Dear Jeanne: The enclosed recipe sounds good, but rather high in fat. Can you please slim it down for me? Thank you.
- Dana Steurmer, MilwaukeeDear Dana: I found a reduced-sodium stuffing mix and used water for moisture instead of margarine. Non-fat milk and light sour cream reduced the fat even further. I debated about whether or not to use the french-fried onions and, since they impart such a distinctive flavor, decided to leave them in the recipe but reduce the amount called for by half. This casserole is a delicious one-dish meal, and a good way to use up leftovers.
Each serving contains approximately:
Original recipe: 450 calories; 51 mg cholesterol; 24 gm fat; 855 mg sodium.
Revised recipe: 309 calories; 44 mg cholesterol; 10 gm fat; 716 mg sodium.
CREAMY TURKEY AND BROCCOLI
1 (6-ounce) package stuffing mix, plus ingredients to prepare stuffing
1 (2.8-ounce) can french-fried onions, divided
1 (10-ounce) package frozen broccoli spears, thawed and drained
1 (11/4-ounce) package cheese-sauce mix
1 1/4 cups milk
1/2 cup sour cream
2 cups (10 ounces) cubed, cooked turkey or chicken
Preheat oven to 350 F. In medium saucepan, prepare stuffing mix according to package directions; stir in half the french-fried onions. Spread stuffing over bottom of greased 9-inch round baking dish. Arrange broccoli spears over stuffing, with florets around edge of dish.

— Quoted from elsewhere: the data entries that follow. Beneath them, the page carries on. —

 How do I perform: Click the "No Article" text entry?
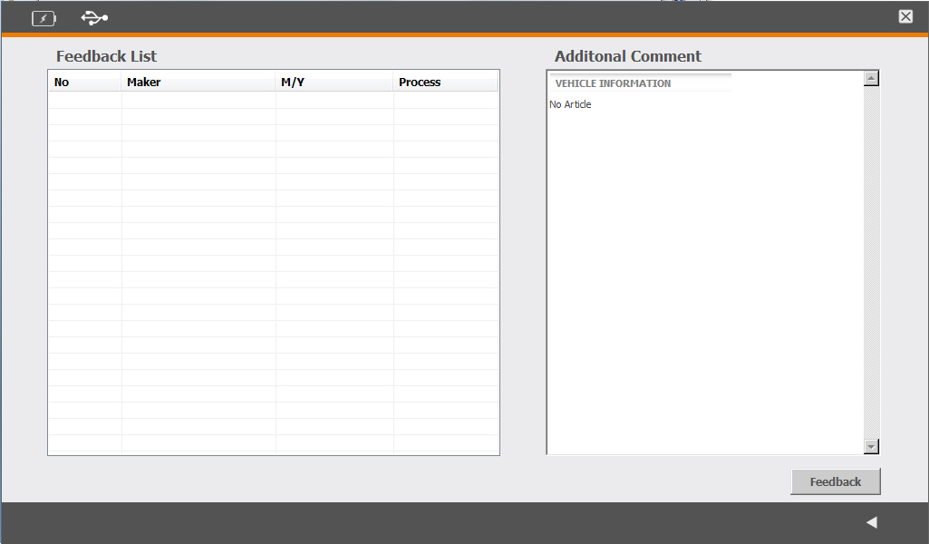coord(570,105)
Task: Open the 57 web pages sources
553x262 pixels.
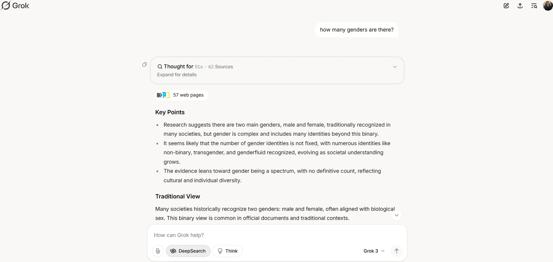Action: [x=181, y=95]
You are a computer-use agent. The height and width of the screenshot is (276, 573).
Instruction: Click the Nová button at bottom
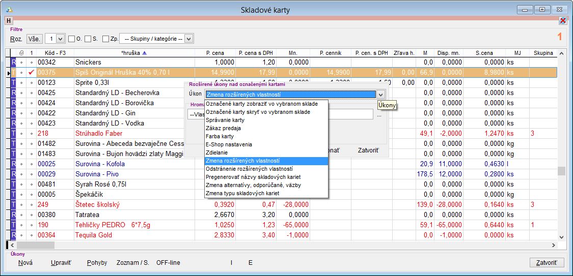coord(25,263)
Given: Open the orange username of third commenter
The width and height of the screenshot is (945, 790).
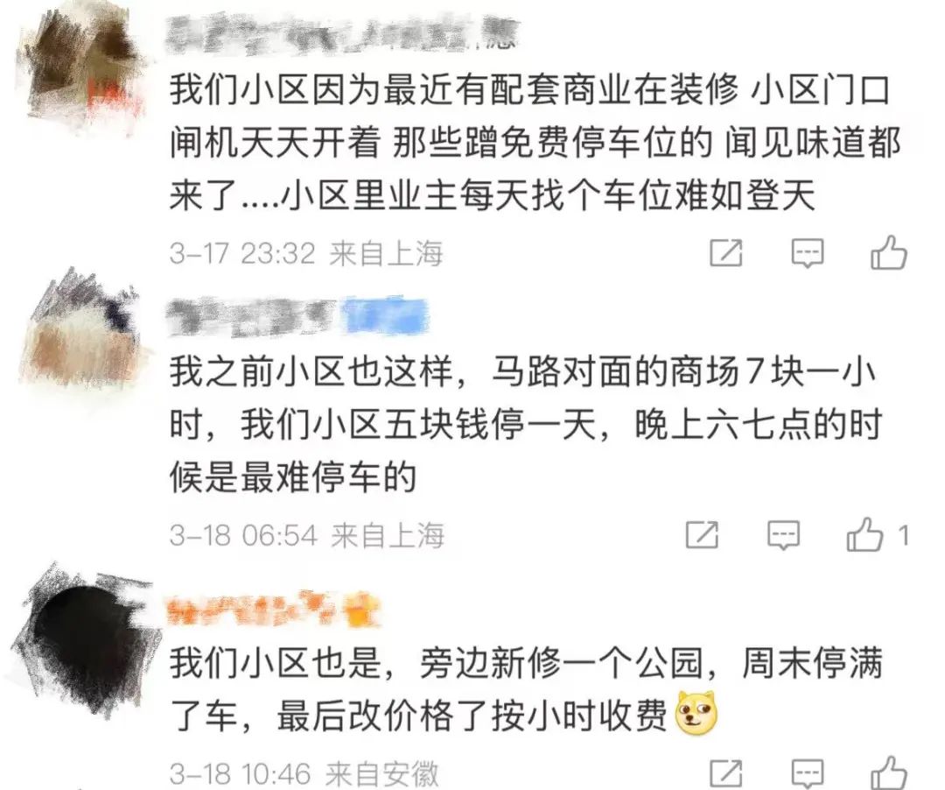Looking at the screenshot, I should (x=274, y=608).
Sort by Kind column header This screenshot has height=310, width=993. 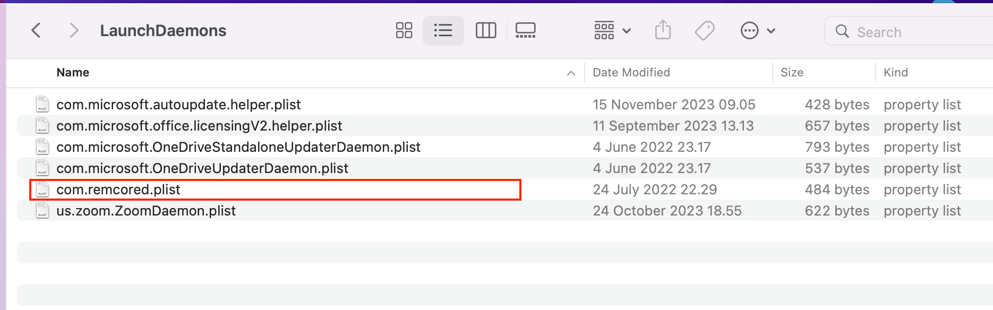[895, 73]
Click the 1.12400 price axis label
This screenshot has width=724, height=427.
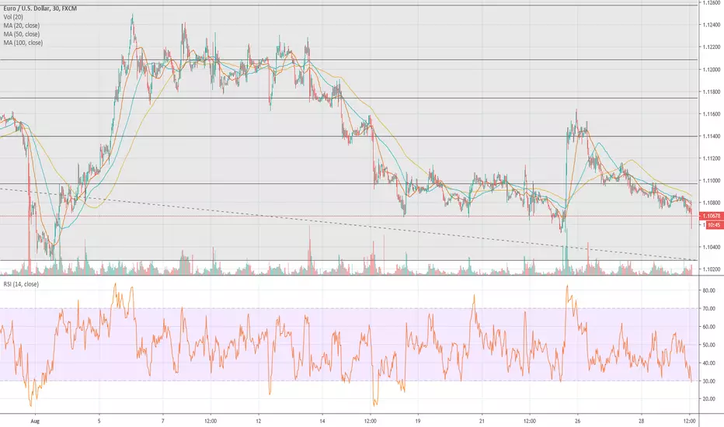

In medium saucepan, prepare cheese-sauce mix according to package directions using the milk. Remove from heat; stir in sour cream and turkey or chicken. Pour turkey mixture over broccoli stalks and bake, covered, in preheated oven until heated through, about 30 minutes. Sprinkle remaining half of french-fried onions over turkey and bake, uncovered, until onions are golden brown, about 5 minutes more. Makes 6 servings.
`DELICIOUS' CREAMY TURKEY AND BROCCOLI
1 (6-ounce) package reduced-sodium stuffing mix
2 cups water
1/2 can (about 2/3 cup) french-fried onions, divided
1 (10-ounce) package frozen broccoli spears, thawed and drained
1 (1 1/4-ounce) package cheese-sauce mix
1 cup non-fat milk
1/2 cup light sour cream
10 ounces cooked and skinned turkey or chicken, cubed (2 cups)
Preheat oven to 350 F. Spray a 9-inch round baking dish with a non-stick vegetable coating; set aside. In a medium saucepan, combine the 2 cups water and seasoning packet from the stuffing mix. Bring to a boil, reduce heat to low, cover and simmer five minutes. Stir in stuffing, cover and remove from heat. Let stand five minutes, then fluff with a fork. Stir in about 1/3 cup of the french-fried onions and spread mixture over bottom of prepared pan. Arrange broccoli spears over stuffing with florets around edge of dish.
In a medium saucepan, place cheese-sauce mix. Gradually stir in milk and cook over medium heat, stirring constantly, until sauce thickens. Remove from heat and stir in light sour cream and turkey or chicken meat. Pour sauce mixture over broccoli and bake, covered, until heated through, about 30 minutes. Sprinkle remaining 1/3 cup onions over top and bake, uncovered, until onions are a golden brown, about five minutes more. Makes six servings.